▶ _PROMPT_
From the entries below, copy every line that holds the word "left".

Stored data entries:
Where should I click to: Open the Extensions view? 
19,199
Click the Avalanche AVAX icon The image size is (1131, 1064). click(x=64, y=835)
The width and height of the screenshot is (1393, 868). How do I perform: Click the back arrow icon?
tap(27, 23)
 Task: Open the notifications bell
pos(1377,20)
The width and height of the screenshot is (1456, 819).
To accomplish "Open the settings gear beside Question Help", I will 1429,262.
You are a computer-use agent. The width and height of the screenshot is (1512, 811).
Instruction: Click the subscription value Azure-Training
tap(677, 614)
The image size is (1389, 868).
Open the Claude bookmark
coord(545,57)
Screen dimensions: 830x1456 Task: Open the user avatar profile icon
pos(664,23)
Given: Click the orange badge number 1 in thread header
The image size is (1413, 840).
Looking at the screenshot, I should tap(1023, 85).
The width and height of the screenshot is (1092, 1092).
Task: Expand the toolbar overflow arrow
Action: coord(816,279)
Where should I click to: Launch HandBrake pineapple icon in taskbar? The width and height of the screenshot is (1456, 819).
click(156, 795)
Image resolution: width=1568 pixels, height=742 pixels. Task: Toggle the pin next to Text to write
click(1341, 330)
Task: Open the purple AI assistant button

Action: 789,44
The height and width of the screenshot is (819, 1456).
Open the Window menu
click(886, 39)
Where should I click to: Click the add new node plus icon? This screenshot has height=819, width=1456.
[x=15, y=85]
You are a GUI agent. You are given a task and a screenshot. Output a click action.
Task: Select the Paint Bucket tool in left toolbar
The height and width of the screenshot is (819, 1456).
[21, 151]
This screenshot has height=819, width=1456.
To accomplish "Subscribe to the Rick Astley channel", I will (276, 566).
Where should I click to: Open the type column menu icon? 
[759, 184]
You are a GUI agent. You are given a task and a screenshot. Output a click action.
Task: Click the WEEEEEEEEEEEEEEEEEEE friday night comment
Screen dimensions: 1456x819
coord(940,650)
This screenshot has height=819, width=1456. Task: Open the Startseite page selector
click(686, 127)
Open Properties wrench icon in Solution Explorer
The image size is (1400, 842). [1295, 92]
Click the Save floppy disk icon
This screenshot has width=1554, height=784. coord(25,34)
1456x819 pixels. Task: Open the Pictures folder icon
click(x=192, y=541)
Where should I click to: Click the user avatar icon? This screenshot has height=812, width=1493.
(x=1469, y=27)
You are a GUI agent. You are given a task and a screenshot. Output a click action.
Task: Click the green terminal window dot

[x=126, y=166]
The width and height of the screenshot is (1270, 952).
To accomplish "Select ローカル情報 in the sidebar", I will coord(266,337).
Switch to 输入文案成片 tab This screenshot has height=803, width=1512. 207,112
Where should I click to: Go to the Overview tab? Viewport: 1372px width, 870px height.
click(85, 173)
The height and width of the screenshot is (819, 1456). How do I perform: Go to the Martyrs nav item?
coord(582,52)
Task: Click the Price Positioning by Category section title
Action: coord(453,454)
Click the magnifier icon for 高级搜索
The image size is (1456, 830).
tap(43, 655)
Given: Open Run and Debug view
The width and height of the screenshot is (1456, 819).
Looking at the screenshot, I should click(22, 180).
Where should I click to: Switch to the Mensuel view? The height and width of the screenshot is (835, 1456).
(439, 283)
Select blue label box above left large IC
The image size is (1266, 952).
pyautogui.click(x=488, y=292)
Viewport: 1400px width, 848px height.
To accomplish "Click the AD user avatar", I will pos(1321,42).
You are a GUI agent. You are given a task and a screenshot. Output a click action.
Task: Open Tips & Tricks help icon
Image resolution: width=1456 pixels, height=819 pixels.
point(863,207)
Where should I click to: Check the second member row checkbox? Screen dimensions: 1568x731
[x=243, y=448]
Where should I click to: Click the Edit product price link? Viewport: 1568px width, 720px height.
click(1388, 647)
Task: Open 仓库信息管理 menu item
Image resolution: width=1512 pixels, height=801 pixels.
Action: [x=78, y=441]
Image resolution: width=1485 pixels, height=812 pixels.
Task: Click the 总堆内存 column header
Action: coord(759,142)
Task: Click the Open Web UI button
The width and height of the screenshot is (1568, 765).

▶ _RESULT OF THIS TASK_
Task: Select the Paint Bucket tool in left toolbar
Select blue label box above left large IC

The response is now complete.